**PROVIDED PASSAGE**
BEGIN

Throughout grade school, Matthew Dean had always excelled effortlessly at mathematics. One can thus imagine his surprise and horror when his ninth grade math teacher recommended him for the second best math class instead of the best. High school had raised the bar somewhat in terms of demand and standards, and the boy’s diligence had not yet escalated along with it. Though the packs of football pencils given out as prizes for elementary school math competitions were a thing of the past, Matt found a brand new source of motivation—his own willpower, and his own destiny. Determined, he asked Mr. Burns what he could do to maintain his status in the highest class. “You must ace the second half of this school year,” the teacher said. Matt rose to the challenge and excelled with flying colors, and true to his word, Mr. Burns changed his recommendation.
From this experience, Matt drew so much more than just a renewed drive for math, which carried him through to receive his master’s degree in engineering later on. Beyond the specific skill, the challenge cemented in him something he had always known in his soul but hadn’t actually firmed into a concrete guiding principle. “Nobody’s going to give you anything or carry you. You’ve got to get out there and do it yourself,” he confirms. “Putting in hard work pays off, and will change your life in ways you can’t imagine.” Now the President and CEO of Markon Solutions, a government contracting and consulting company specializing in facilities management and engineering services, Matt could not have gotten to where he is today without this revolutionizing conviction in personal agency.

END

**GIVEN INFORMATION**
BEGIN

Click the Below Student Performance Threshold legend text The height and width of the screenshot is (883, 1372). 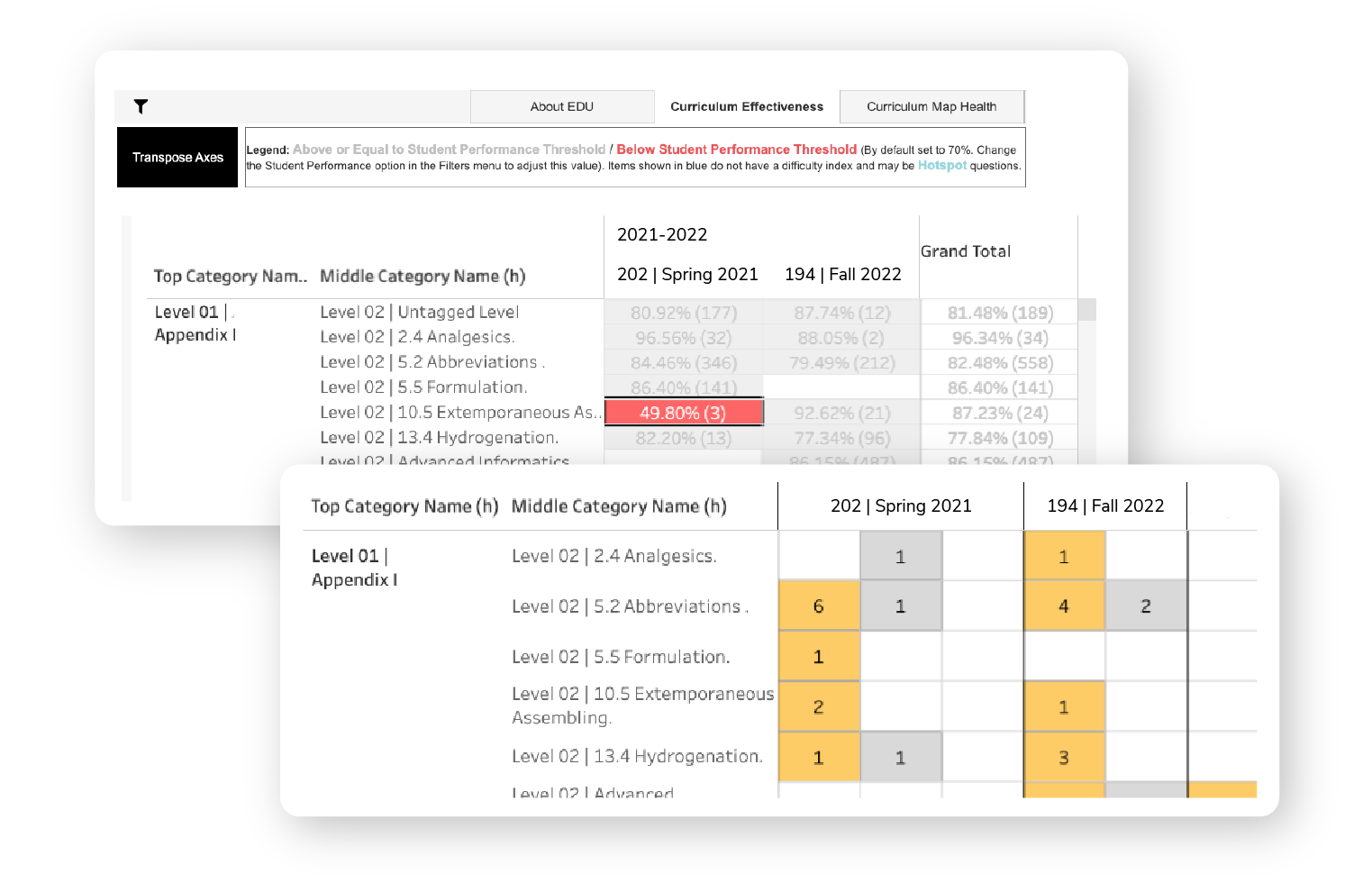click(x=736, y=149)
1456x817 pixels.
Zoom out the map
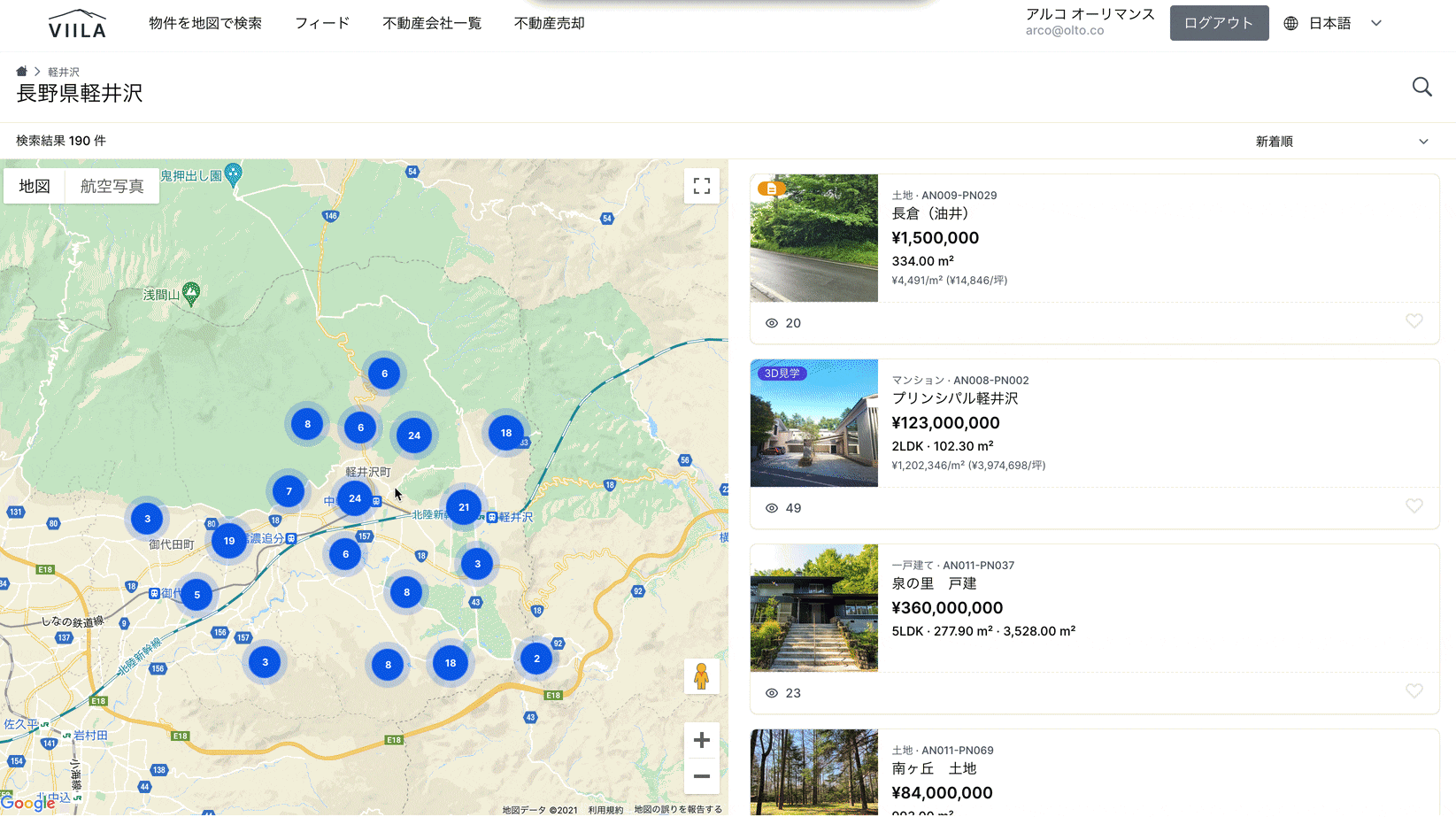[701, 776]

END

**THE PROBLEM**
For each statement, answer yes or no on whether it agrees with the passage about Matthew Dean, and quote the words from that passage that settle it. (a) His ninth grade math teacher recommended him for the second best math class. (b) Mr. Burns kept his original recommendation. (c) Matt went on to earn a master's degree in engineering. The listing above is separate material, unrelated to the passage about Matthew Dean.

**ANSWER IN FULL**
(a) Yes: "his ninth grade math teacher recommended him for the second best math class instead of the best"
(b) No: "true to his word, Mr. Burns changed his recommendation"
(c) Yes: "which carried him through to receive his master’s degree in engineering later on"